Now when it comes to selecting appropriate tax-savers, people usually check the return prospect, risks involved, and liquidity of their chosen instruments. However, another equally important and overlooked consideration is the tax-efficiency of the investment. If this critical consideration is not factored in, the tax obligation might eat away a major portion of the investment returns, making it difficult for you to achieve the corresponding financial goals on time. To understand this better, let’s first discuss how exactly different tax-saving investment instruments are classified tax-efficiency wise.
The EEE vs. EET vs. ETE concept
Each tax-saving instrument offers you a different level of tax benefit. There are three ways a tax-saving product may allow tax-benefits, i.e., on investment capital, on returns on investment, and on the maturity amount. Accordingly, tax-saving instruments can be divided into three categories wherein “E” stands for “exemption” (from tax) and “T” stands for “taxable”: EEE (Exempt-Exempt-Exempt), EET (Exempt-Exempt-Taxable), and ETE (Exempt-Taxable-Exempt).

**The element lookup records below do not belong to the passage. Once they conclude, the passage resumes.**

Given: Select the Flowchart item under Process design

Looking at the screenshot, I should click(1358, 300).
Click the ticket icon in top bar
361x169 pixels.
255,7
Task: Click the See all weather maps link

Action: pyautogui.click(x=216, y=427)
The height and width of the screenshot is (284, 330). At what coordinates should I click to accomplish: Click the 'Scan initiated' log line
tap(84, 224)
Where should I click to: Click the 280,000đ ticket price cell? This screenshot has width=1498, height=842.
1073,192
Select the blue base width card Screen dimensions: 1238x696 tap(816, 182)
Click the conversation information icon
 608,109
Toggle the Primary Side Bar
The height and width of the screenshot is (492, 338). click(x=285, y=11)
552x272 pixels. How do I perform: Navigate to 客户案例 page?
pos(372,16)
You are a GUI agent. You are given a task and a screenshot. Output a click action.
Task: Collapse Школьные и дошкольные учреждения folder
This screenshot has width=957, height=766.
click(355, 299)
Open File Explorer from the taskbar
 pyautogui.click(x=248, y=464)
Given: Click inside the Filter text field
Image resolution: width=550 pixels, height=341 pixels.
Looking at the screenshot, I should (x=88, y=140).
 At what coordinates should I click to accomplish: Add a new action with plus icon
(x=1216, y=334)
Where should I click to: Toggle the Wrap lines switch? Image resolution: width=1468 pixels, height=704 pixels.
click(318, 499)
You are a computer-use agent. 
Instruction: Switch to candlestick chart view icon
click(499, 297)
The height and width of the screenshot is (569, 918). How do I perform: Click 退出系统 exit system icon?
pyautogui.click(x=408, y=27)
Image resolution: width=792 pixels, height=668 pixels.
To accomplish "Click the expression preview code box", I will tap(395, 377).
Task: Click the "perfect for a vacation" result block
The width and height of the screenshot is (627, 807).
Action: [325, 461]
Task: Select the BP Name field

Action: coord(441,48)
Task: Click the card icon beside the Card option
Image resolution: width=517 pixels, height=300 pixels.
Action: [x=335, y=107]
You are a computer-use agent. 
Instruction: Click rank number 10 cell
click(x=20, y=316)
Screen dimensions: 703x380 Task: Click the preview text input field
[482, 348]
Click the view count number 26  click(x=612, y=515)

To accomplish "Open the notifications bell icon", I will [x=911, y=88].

So, if a product’s investment amount, returns and maturity sum are all tax-free, such a product will come under the “EEE” category. However, if a product’s investment amount and returns are tax-free but the maturity amount is taxable, such a product will come under the “EET” category. Lastly, if a product’s investment amount and the maturity sum are tax-free but returns taxable, such a product would be considered under the “ETE” category.
As such, before you select a tax-saving investment product, you should carefully evaluate its post-tax returns. So, let’s check how tax-efficient various popular instruments are to help you make informed investment decisions.
Under which tax-efficiency category do various investment instruments fall?
Tax-saving investment products falling under the “EEE” category include the Public Provident Fund (PPF), Employees’ Provident Fund (EPF), life insurance plans, traditional policies, etc. When you invest in PPF, for example, the invested amount (up to Rs. 1.5 lakh per financial year) is allowed as a tax deduction under Section 80C of the Income Tax Act, and the returns earned and the maturity pay-out are also tax-free. Hence, the scheme falls under the “EEE” category.
“EET” investments, on the other hand, include products like Equity Linked Savings Schemes (ELSS) and the National Pension Scheme (NPS). For example, on the redemption of ELSS units, the long-term capital gains (LTCG) exceeding Rs. 1 lakh are taxed at a 10% rate. Similarly, income on annuity invested in NPS is subject to tax at the applicable slab rate. In both ELSS and NPS, the investment amount and returns on investment are exempt from tax subject to the prescribed limit.
“ETE” investments include instruments like tax-saver FDs and the National Savings Certificate (NSC). In tax-saver FDs, for example, neither the invested amount nor the withdrawal sum is taxed; however, only the interest earned is taxable.
Which tax-saving instrument should you select?
While selecting tax-saving instruments, it’s important to examine its potential for post-tax returns. “EEE” investments like the PPF are the most tax-efficient instruments out there. However, if you invest in an “ETE” category product like the tax-saver FDs, the returns, i.e. the interest earned, will be taxed according to your slab rate. So, if you fall in a high tax bracket, your returns will get diminished.
That being said, apart from tax-efficiency, you should also consider other factors like returns potential, risks and liquidity of your chosen tax-saving instruments. Most importantly, your investments should strictly be in line with your financial goals. Don’t hesitate to consult your financial advisor if you need help in chalking out a pragmatic tax-saving strategy which will help you in fulfilling your life goals.